**Written instruction:**
Extend the report on the Legends of Golf tournament at The Club at Savannah Harbor, picking up after its final sentence.

SAVANNAH, Ga. -- Brad Faxon and Jeff Sluman won the Liberty Mutual Insurance Legends of Golf after a Sunday no one would have expected.
Conditions were difficult for scoring at The Club at Savannah Harbor, so a final-round shootout never quite materialized. Faxon/Sluman shot 65 to win at 23 under, one better than Kenny Perry/Gene Sauers and Fred Funk/Mike Goodes, who both started well off the lead and teed off on the 10th hole in the split-tee final round.
In the previous four years, the winners shot 62 or better in the final round. Contrast that to Sunday, where Faxon/Sluman parred their last four holes.
Kirk Triplett and Craig Stadler were one shot back with two holes to play but couldn't get a birdie putt to fall on 17 and then bogeyed the par-4 18th, which didn't yield a birdie all day.
Second-round leaders Jay Don Blake and Roger Chapman shot 1 under and finished in a tie for 16th.
For Sluman, the win comes after two runner-up finishes in previous years with Stadler.
SAVANNAH, Ga. -- The final groups on Sunday always have a bit of an advantage at the Liberty Mutual Insurance Legends of Golf, seeing leaderboards and knowing exactly what they need to do.
But if they're watching right now, they'll find they have a lot to do.
A gaggle of teams that began a few shots back have got to 21 under midway through their second nines, such as the teams of Fred Couples/Jay Haas, Larry Mize/Hal Sutton and Steve Elkington/Rocco Mediate, while the leaders haven't made any noise early.
Second-round leaders Jay Don Blake and Roger Chapman made the turn at even par, with one bogey and one birdie, still at the 17 under number where they began the day. Their partners in the final group, Jim Gallagher Jr. and Scott Hoch, are just 2 under through nine holes (18 under), with a bogey on the ninth.
Tom Lehman and Bernhard Langer, the 2009 champions that figured to be in the mix on Sunday, are only 1 under through 10 holes and 17 under overall.
Lehman speculated on Saturday that there could be a 59 or 60 at The Club at Savannah Harbor in the final round, but that is appearing unlikely. What's more likely may be a playoff.

**Given information:**
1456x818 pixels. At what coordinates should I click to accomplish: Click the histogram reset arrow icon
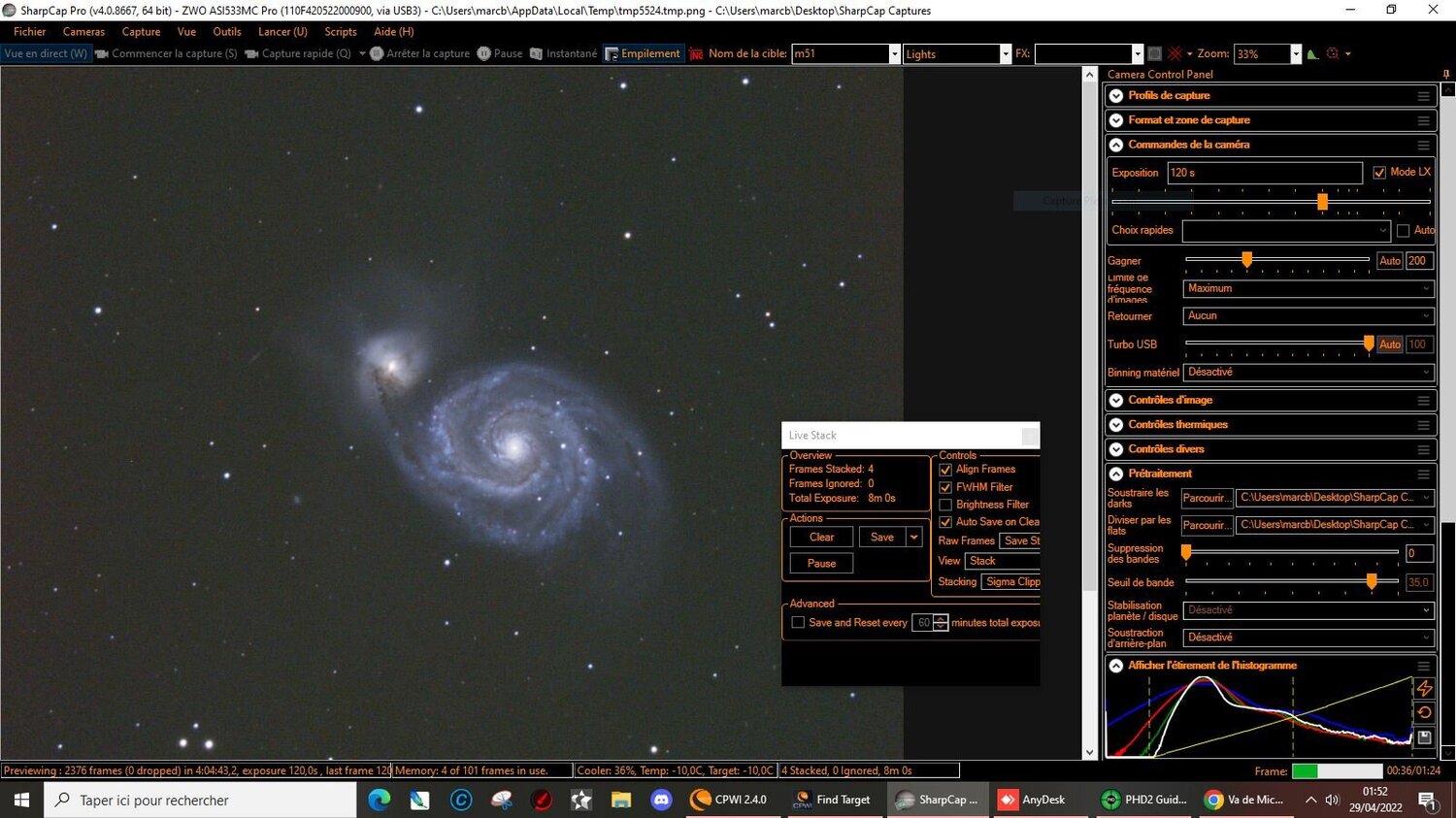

**Exercise result:**
SAVANNAH, Ga. -- So far this week at the Liberty Mutual Insurance Legends of Golf, scores of 61 and 62 have been fired in the better-ball team format.
Expect a score like that, and maybe even something lower, to take the title on Sunday.
Jay Don Blake and Roger Chapman started the final round at 17 under but the lead will fluctuate all day as the birdies come from every corner of The Club at Savannah Harbor.
Fred Couples and Jay Haas, three back at the start of the round, have birdied four of their first five holes to get to 18 under. Mark Calcavecchia and Peter Senior, two back when they began, are also at 18 under after three early birdies.
"I think it's all set for somebody to shoot really low," said Tom Lehman, who with partner Bernhard Langer started the round one shot back. "I think there's a 60 out there, a 59, 61, obviously those are all possibilities and I think somebody may do that."
The winners have shot 62 or better in the final round each of the last four years.
By John Schwarb, PGATOUR.COM
SAVANNAH, Ga. -- The team of Jay Don Blake and Roger Chapman only birdied one of the four par 5s on Saturday at The Club at Savannah Harbor, which is usually a roadblock to going low a better-ball format.
But they cleaned up well everywhere else with 10 birdies on the other 14 holes, including a six-birdie streak on their second nine, shooting 61 to get to 17 under and the lead at the Liberty Mutual Insurance Legends of Golf.
"We were thinking par 5s, that's where you want to make some advantage, but we didn't do that," Blake said. "But you never know, we made (three) birdies on the par 3s, we'd hit it close from 225 yards to make birdie."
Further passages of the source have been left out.